Model capability is the foundation of generalization:
1. **Pre-training Quality**: The general capabilities of pre-training (world knowledge, reasoning priors) affect generalization more than scale; a small model with high-quality pre-training may outperform a large model with low-quality pre-training.
2. **Scale and Emergence**: When model scale reaches a threshold, reasoning/generalization abilities "emerge"; below the threshold, model generalization is limited, and above it, SFT can unlock potential.
3. **Architecture Design**: Dense vs MoE, attention mechanisms, etc., affect generalization; deeper networks and better positional encoding are positively correlated with generalization.

## Three-Factor Interaction Effect: Synergistic Impact of Optimization, Data, and Model

The interaction of the three factors is complex:
1. **Optimization-Data**: High-noise data requires conservative learning rates/early stopping; large-scale data benefits from large batches/long training; high-difficulty data needs fine-grained learning rate scheduling.
2. **Optimization-Model**: Strong models can use aggressive optimization (large learning rate/long training); weak models need cautious strategies.
3. **Data-Model**: Strong models need less but high-quality data; weak models need more data but are robust to noise.
4. **Three-Factor Combination**: A matched combination (strong model + high-quality data + optimal configuration) has far better generalization than the sum of individual parts; mismatched combinations waste resources.

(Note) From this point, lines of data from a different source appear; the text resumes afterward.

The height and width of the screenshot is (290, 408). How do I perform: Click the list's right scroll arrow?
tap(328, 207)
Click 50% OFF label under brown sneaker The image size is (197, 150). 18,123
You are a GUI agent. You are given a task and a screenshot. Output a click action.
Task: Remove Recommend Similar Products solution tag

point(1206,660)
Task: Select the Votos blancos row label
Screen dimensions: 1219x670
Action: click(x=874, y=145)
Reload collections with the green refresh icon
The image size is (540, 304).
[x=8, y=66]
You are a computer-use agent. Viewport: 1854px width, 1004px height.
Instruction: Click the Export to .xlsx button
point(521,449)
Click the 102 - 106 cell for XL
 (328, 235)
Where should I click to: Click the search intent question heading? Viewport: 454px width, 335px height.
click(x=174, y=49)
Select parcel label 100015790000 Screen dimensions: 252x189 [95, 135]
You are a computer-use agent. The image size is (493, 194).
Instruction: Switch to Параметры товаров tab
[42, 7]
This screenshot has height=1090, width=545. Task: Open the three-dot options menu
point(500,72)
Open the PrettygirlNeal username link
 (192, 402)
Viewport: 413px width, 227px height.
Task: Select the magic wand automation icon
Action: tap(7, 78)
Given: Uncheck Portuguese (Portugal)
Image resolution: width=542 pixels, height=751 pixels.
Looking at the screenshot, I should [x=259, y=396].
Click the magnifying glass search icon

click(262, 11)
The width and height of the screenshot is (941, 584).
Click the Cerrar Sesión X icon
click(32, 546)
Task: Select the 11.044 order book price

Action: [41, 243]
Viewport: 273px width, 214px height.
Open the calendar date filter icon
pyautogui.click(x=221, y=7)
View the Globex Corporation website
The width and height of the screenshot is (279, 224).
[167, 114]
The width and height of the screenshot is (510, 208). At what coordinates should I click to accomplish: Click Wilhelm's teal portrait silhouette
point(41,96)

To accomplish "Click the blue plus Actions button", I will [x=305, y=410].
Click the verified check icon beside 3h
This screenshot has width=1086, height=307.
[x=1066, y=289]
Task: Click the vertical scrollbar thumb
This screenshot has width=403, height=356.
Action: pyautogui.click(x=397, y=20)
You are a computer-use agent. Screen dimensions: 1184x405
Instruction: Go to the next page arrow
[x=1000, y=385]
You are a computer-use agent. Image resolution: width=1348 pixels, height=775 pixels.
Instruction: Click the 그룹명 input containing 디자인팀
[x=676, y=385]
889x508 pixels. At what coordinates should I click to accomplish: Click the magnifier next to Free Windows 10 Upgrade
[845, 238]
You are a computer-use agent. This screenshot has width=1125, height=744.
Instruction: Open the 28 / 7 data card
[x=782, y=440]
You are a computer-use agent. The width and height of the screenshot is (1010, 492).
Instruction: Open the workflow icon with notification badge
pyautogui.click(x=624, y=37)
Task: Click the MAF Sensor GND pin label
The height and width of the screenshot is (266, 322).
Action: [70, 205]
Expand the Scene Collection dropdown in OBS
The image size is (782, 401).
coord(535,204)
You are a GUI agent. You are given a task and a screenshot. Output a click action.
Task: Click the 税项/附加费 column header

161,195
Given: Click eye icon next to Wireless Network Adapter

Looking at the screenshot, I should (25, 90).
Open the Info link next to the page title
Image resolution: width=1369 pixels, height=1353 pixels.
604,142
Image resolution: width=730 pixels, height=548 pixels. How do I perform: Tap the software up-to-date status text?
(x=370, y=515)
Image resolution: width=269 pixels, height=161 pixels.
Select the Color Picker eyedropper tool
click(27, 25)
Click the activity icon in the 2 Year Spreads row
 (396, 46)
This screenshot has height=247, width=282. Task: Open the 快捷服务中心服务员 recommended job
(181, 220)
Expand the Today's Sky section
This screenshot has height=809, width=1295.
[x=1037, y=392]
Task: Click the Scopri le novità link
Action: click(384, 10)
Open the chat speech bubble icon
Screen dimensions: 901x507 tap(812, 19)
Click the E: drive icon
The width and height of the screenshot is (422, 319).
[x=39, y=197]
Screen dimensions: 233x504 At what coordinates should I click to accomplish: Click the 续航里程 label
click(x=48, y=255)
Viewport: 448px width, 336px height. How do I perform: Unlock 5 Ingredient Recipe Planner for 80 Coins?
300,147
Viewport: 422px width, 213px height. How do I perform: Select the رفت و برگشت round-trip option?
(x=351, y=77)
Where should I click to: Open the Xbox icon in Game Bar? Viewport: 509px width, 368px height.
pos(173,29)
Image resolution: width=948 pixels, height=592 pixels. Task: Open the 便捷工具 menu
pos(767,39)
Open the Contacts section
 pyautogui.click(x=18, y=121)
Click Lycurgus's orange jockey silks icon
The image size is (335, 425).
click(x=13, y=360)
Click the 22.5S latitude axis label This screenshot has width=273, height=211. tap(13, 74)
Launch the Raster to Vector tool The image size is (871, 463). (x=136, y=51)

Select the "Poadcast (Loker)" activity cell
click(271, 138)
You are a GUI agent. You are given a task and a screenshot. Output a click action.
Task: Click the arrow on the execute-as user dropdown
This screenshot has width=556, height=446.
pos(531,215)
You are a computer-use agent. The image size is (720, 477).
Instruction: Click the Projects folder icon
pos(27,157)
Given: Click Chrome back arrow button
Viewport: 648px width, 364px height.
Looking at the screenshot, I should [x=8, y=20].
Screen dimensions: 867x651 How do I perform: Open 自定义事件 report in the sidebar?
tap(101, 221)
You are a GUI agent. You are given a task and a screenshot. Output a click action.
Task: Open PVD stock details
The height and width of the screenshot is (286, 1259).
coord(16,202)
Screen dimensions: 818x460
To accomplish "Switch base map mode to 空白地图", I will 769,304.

## Practical Recommendations and Future Research Directions

**Practical Guidance**:
- Data: Prioritize diversity (domain + difficulty) and quality over quantity; cover the distribution of target scenarios.
- Optimization: Adjust parameters based on model capability/data; use aggressive configurations for strong models and conservative ones for weak models.
- Model: Choose architectures with high pre-training quality and relevant priors.
- Configuration: Use the conditional framework to guide hyperparameter search.

**Limitations and Future**:
- Limitations: Only targets specific reasoning tasks and does not involve subsequent stages like RLHF.
- Directions: Expand to more domains; study generalization in multi-stage training; develop automated configuration recommendations; explore the impact of model merging.